### YOUR ASSIGNMENT
Answer from the passage on bestsellers and serious writing:
1. Which children's series has its 9th entry on Waterstones' Top 10 Bestseller list?
2. What is the title of Hilary Mantel's short story?
3. What two subjects does Russell Brand's book deal with?

### EXCERPT PROVIDED
((

For all their ubiquity as public figures, Self has something in common with his posthumous nemesis Orwell in that their novels – their ultimate passion as writers – during their lifetimes have not been read quite as widely as their journalism. When one observes the kind of book that actually does sell, Waterstones’ Top 10 Bestseller list runs the gamut from the 9th in the children’s series Diary of a Wimpy Kid to Russell Brand’s political diatribe Revolution, with nothing in the way of “serious” literature in sight; instead, there are memoirs to spare, entries in lucrative series (such as the latest in George RR Martin’s Game of Thrones saga) and populist potboilers like Gillian Flynn’s recently dramatised Gone Girl and the latest from Stephen King. If this is the literary scene we have before us, what’s to say there’s nothing serious or artistic about writing particularly well within a genre? JK Rowling’s Harry Potter series was a gigantic allegory against fascism and racism, albeit told in the form of a magical adolescent adventure. Hilary Mantel’s historical fiction recently moved controversially into recent history with the publication of her short story The Assassination of Margaret Thatcher; a daring move for a mainstream author whose work continually resonates with Thatcher-loving Middle England. One must also recognise the conspicuous volume of most books by Rowling or Mantel; call it a lack of self-discipline or editors unwilling to say no to their biggest cash-cows, but as their epic novels unfold the authors prove themselves willing to dwell on the most tangential flight of fancy to practically Selfian levels. And, of course, going back to Brand’s new book, it may not be a novel, but “serious” people of a certain political persuasion should feel relieved that a book about economic inequality and ingrained elites has achieved popular success; even though a pop cultural personality like Brand may not convey the message to the satisfaction of the intelligentsia.

))

### SUPPLIED MATERIAL
((

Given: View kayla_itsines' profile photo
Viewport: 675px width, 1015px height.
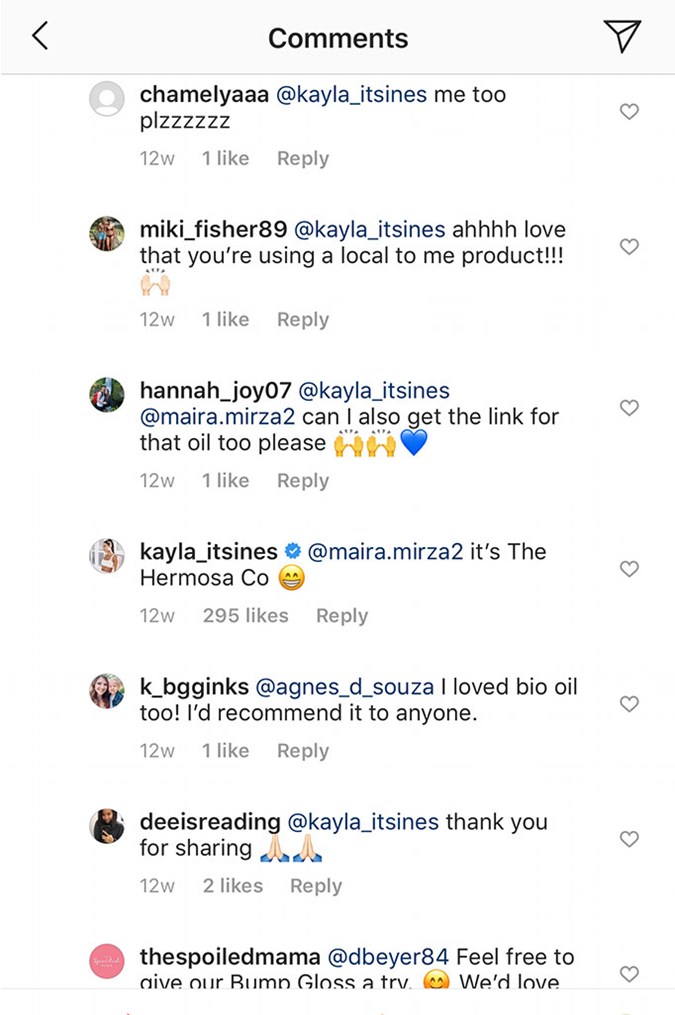Looking at the screenshot, I should pyautogui.click(x=107, y=556).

))

### REPLY
1. Diary of a Wimpy Kid
2. The Assassination of Margaret Thatcher
3. Economic inequality and ingrained elites